Tuesday, December 4, 2012

Target Trip from Hell.

Yes, you read correctly. The title of this post is entitled Target Trip from Hell for a reason. Be prepared to join me while I laugh about the experience. 

First, a little background:
I met this super awesome gal on my floor named Jenny. She has a little girl (sooo stinking cute, by the way), and she is also the one that taught me how to parallel park. She has a dog named Batman, the most delicious candy canes ever, and the cutest apartment. Today, we decided to make a trip to Target to buy decorations for my apartment. I was really excited. I love Target. 

We decided to meet in our lobby at 2:30pm. No problem. As we were getting ready to catch the elevator, she invited us in, because she couldn't have the other half of her baby wrap-carrier-thing.  By 2:35pm, we are heading to the car. (please note, baby wrap-carrier-thing is in the car, but other half was left in the apartment) We decided to take one car. I figured this would be easiest, because I wasn't familiar with the whereabouts of the Target we were going to. We drove to my car, so I could get the car seats. As I was putting them in, this happened:
Yes, I ripped my leggings. My brand new leggings.

 Allen decided that he was going to throw a fit, because he didn't want to sit in the middle between the two car seats. The only issue, the car seats weren't fitting in properly. Long story short, we spent thirty minutes trying to get Allen buckled in. We eventually gave up, and let him sit in the seat he was whining over. I hate giving in to him, but after thirty minutes, I didn't want to fight anymore. I finally got in the passenger's seat, and we were on our way. 

We arrived at Target in one piece. Thankfully. As we entered, we were greeted by the smell of vomit. Someone had puked in the entryway. Gag. We proceeded to get carts, and make our way through the store. I was really relieved that Allen was laying down in the cart being calm, and Mason was enjoying a snack. Whew, after the horrific tantrum, I was optimistic that my children couldn't behave any worse. 

After about twenty minutes, Mason began trying to climb out of his seat. Then, he wanted to open the candy canes. He then wanted to climb into my arms attacking me with his sticky candy cane fingers. After I cleaned him up, him and Allen fought over a throw pillow. After the throw pillow fight, Jenny gave the boys some goldfish crackers that she was also feeding her little girl to keep her happy. My boys were calm for maybe two minutes, then they started fighting over who was going to hold everything I was putting in the cart. I picked up what I thought were two plastic wine glasses for them to hold. I figured this would be great, because it was the same item. I even confirmed with Jenny that they were indeed plastic. We were wrong. Allen and Mason shattered a wine glass moments later, because they were clinging them together. Awesome. So, not only are we leaving a trail of goldfish (oh, we spilled half the bag in the previous aisle); we were also now leaving a trail of broken wine glass pieces.

We declared our Target trip to be over, but because Target is the "black hole", and everyone that enters can never seem to get out; we spotted hats.
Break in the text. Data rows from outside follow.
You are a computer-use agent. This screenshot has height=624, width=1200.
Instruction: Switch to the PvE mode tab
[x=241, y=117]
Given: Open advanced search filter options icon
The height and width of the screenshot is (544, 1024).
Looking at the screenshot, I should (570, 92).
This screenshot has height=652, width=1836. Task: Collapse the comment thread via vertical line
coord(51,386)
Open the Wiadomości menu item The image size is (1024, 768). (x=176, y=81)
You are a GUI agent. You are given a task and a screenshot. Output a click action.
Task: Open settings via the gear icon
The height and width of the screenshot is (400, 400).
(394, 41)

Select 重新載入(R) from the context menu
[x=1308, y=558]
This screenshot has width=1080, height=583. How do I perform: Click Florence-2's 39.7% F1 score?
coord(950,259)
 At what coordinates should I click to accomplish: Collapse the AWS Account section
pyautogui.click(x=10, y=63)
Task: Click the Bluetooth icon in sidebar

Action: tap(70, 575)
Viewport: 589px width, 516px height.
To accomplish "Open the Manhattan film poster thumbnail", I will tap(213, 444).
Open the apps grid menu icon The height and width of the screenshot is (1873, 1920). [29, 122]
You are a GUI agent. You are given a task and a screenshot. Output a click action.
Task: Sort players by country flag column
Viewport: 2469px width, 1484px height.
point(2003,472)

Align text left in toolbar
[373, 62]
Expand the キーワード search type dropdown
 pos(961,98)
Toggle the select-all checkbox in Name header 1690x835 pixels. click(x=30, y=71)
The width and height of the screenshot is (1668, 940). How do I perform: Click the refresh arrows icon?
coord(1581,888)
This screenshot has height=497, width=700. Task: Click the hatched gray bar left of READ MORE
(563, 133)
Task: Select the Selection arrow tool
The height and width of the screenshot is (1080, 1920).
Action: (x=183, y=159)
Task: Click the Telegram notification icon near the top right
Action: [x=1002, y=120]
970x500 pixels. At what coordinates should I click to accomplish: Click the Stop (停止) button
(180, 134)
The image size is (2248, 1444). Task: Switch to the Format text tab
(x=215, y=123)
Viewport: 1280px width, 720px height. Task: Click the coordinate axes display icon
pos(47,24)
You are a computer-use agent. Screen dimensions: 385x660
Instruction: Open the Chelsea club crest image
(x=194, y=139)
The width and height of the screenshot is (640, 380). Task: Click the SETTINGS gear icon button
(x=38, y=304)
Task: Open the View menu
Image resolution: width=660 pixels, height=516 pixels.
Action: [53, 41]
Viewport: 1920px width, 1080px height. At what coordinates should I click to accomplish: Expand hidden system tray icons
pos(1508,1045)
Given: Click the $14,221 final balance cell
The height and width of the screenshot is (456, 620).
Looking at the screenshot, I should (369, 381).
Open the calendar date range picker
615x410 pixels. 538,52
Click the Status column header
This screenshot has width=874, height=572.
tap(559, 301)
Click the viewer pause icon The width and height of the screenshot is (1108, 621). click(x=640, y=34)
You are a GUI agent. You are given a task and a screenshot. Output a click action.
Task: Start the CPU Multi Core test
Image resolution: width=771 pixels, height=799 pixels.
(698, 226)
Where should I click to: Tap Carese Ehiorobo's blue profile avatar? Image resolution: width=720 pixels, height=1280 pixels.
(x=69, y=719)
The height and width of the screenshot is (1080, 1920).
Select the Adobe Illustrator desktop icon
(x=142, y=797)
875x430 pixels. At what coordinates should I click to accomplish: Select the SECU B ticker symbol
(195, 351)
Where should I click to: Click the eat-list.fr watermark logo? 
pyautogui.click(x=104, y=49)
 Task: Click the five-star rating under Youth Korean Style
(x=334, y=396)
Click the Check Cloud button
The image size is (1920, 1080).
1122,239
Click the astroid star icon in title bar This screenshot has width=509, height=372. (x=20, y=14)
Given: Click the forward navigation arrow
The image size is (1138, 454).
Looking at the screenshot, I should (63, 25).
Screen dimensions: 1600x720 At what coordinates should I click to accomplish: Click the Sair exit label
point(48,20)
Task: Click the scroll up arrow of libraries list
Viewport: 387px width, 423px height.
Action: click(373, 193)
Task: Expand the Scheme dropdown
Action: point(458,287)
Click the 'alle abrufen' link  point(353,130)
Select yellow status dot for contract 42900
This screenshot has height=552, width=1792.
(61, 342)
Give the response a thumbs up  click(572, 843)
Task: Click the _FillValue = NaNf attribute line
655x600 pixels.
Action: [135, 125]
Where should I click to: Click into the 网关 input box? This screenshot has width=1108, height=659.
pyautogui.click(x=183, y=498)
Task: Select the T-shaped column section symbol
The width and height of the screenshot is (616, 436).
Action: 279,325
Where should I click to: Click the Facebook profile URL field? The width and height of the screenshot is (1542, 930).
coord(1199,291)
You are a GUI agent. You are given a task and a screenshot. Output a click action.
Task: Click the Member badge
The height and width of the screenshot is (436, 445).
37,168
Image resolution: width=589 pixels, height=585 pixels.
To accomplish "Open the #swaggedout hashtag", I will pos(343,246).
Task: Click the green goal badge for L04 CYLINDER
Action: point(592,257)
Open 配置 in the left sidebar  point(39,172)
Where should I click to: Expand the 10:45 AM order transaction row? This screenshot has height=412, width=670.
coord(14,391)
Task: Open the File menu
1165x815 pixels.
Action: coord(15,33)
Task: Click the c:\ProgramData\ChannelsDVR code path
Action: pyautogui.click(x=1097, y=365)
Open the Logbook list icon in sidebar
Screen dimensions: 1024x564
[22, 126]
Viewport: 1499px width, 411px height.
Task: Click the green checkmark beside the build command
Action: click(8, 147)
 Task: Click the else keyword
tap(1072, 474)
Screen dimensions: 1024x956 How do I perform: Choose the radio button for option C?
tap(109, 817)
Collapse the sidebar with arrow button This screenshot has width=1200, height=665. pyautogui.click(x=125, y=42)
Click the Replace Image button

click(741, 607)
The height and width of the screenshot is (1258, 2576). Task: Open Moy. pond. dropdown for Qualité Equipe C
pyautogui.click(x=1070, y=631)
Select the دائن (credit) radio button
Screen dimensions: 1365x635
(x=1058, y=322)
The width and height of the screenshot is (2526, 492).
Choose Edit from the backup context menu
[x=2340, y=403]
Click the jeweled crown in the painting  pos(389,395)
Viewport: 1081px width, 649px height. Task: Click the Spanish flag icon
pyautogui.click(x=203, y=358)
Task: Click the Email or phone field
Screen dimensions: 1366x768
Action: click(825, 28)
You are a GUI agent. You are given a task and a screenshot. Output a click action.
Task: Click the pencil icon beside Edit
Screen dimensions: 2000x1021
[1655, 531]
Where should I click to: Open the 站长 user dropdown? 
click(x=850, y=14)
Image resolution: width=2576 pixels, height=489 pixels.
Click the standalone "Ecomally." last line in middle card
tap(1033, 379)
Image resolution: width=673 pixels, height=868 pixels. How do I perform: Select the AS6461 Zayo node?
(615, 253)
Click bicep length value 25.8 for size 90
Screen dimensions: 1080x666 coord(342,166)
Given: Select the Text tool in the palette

I needed a hat. Everyone I picked up to try on was fraying or damaged. I felt like everything I touched or anything I wanted to do this trip was tainted with bad luck. Luckily, I did find a hat:
I can now check "getting a hat" off my list of things I need to do/get in order to officially be a New Yorker!

Jenny decided to go through her cart one last time to make sure she really needed all the items she was purchasing. I normally do this too, because there are so many things that always end up in my Target shopping cart. I like to call it the "cart edit". So, during Jenny's "cart edit" an ornament falls out of her cart and shatters on the floor. We can't help but to start laughing. 

I really hope that Jenny doesn't find us insane. Lately, I try to find good humor in all the craziness that happens to find me. I mean, after all...laughter is basically just cheap medicine, right? I had so much fun laughing,enjoying the madness, and shopping. I will admit, it will be nice to have a re-do shopping trip with Jenny in the future )minus children). Hopefully, she takes me  up on the offer. 

Oh, and I found this in my shopping bag:

...more goldfish. 

It is now 6:41pm, and about twenty minutes ago I sent the boys to their room to have "quiet time". They were fighting over a hot wheels toy (we only have probably a hundred of them). I just needed peace. I wanted to sit down. I just went to check on them, and they are both curled up in bed asleep. Do I dare wake them? No. I think I will silently continue to sit here and laugh at our adventure. 

There is simply nothing that compares to the joys of motherhood!